Records:
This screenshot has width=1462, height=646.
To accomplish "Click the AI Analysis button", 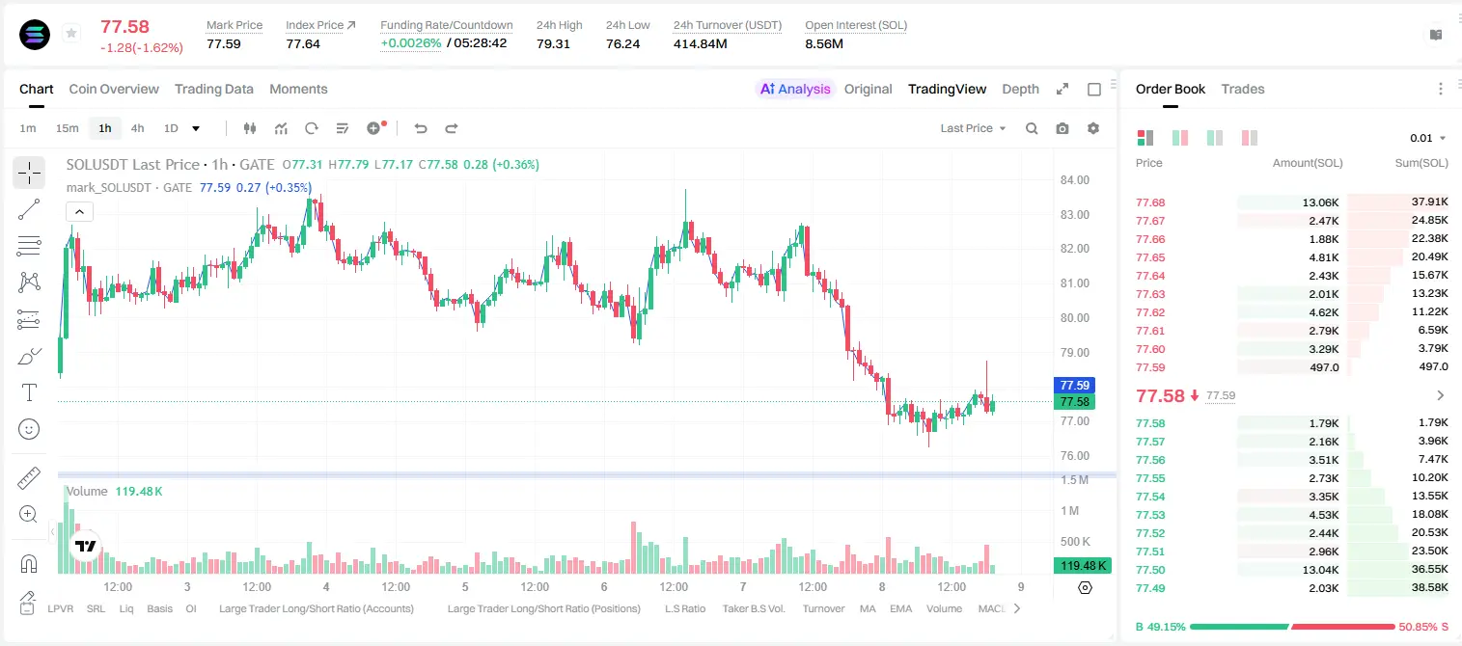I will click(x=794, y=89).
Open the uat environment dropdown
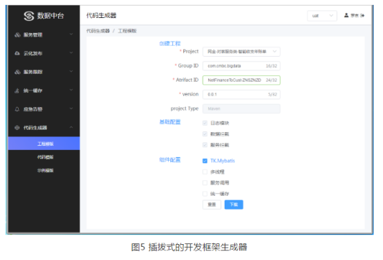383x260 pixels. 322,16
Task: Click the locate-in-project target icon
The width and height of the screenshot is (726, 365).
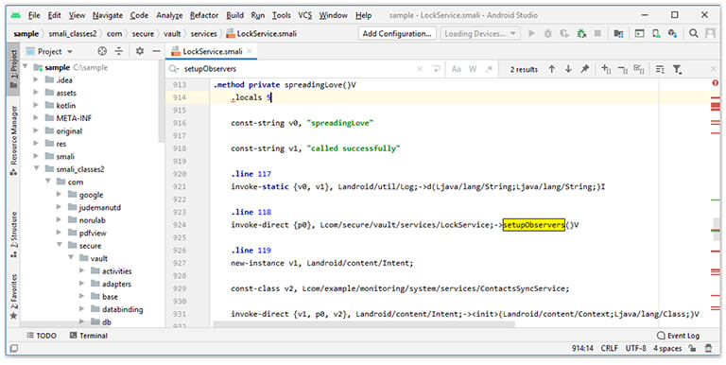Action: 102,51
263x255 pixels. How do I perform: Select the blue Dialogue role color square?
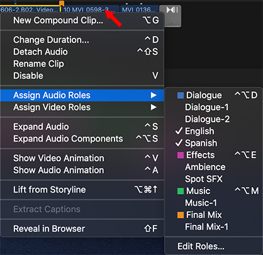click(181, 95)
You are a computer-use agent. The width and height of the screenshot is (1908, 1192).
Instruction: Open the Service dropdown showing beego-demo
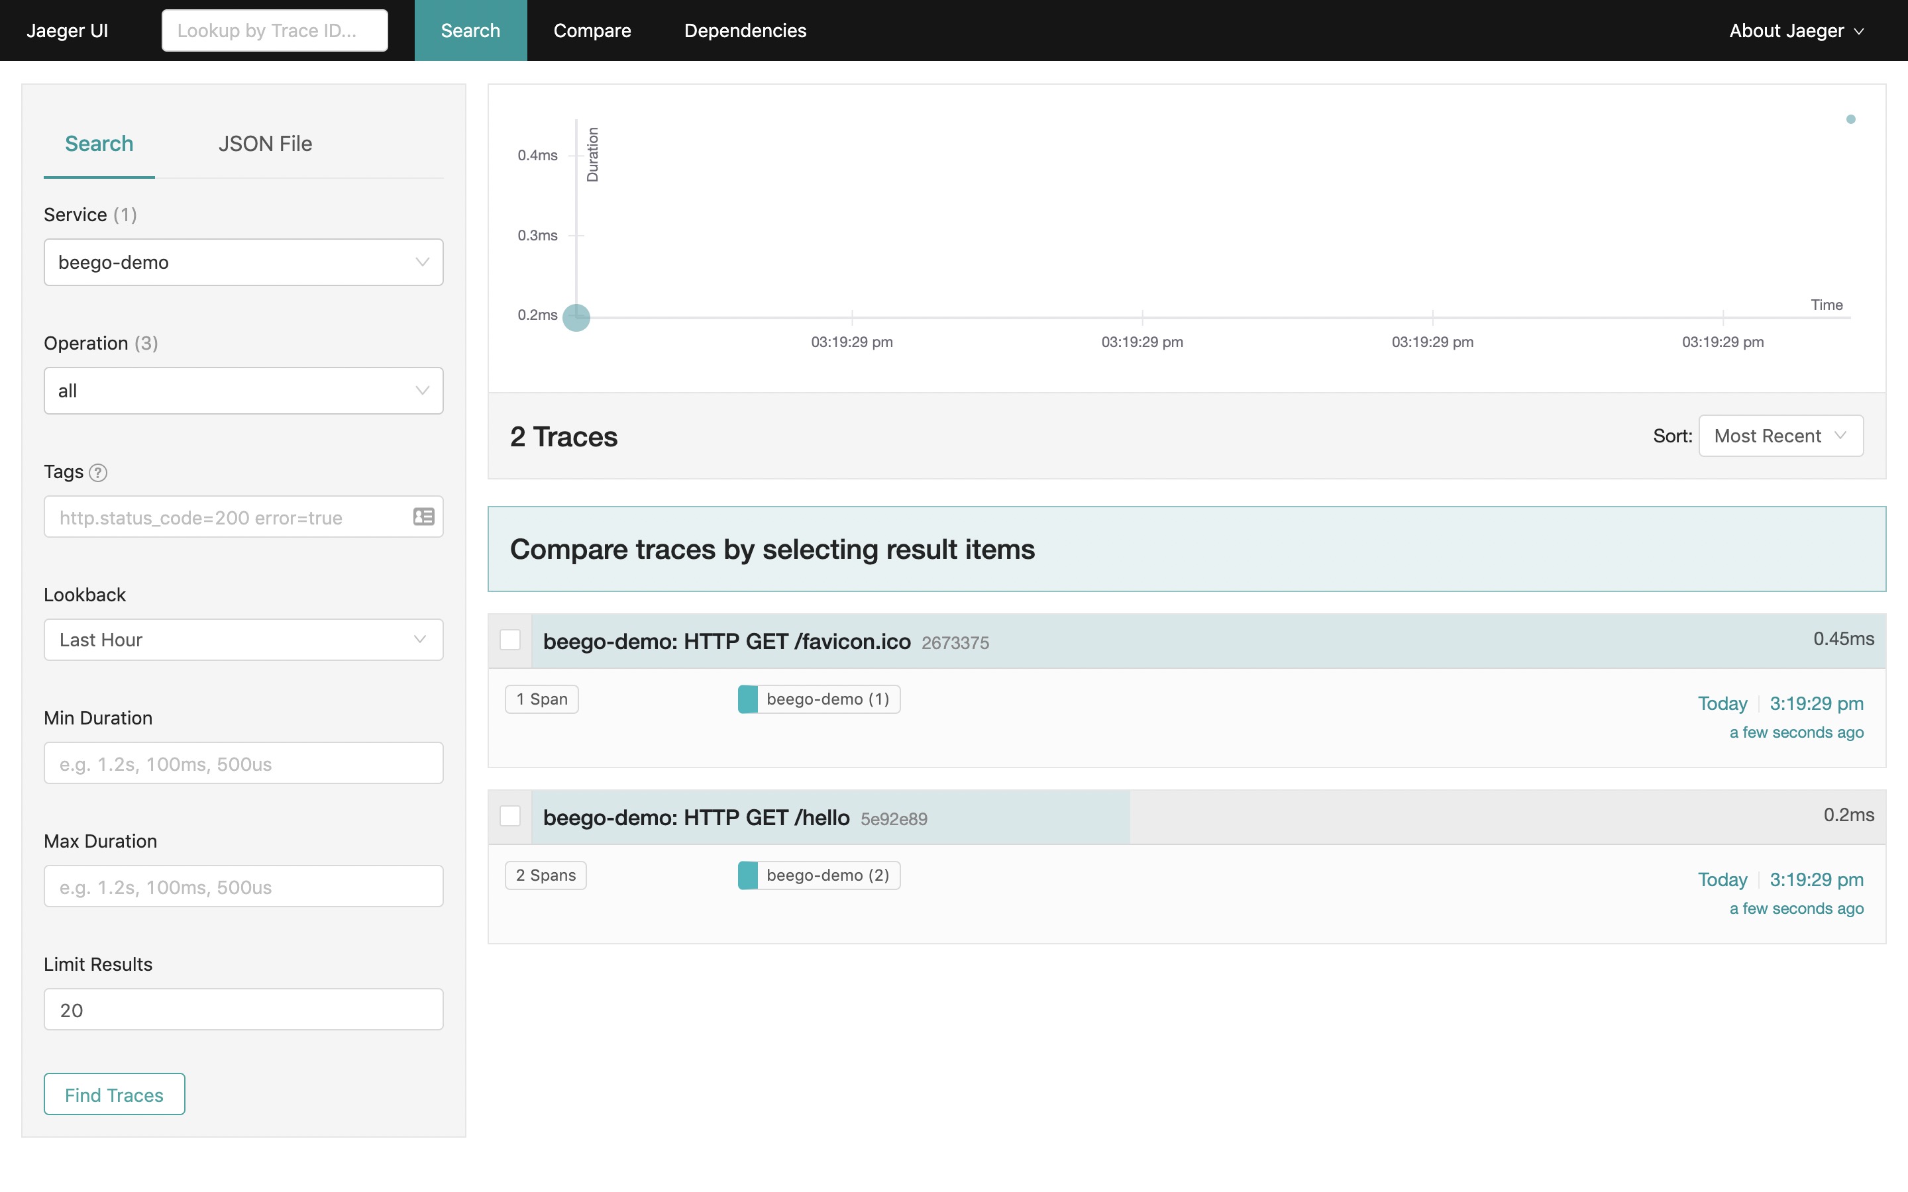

▶ INSTRUCTIONS FOR THE TASK:
Rewrite the data as a JSON list of strings, from the line containing "You are a computer-use" through the end of the data, with one string per line and blank lines left out. Leave the pictures out of the answer.

▶ EXERCISE SOLUTION:
[
  "You are a computer-use agent. The width and height of the screenshot is (1908, 1192).",
  "Instruction: Open the Service dropdown showing beego-demo"
]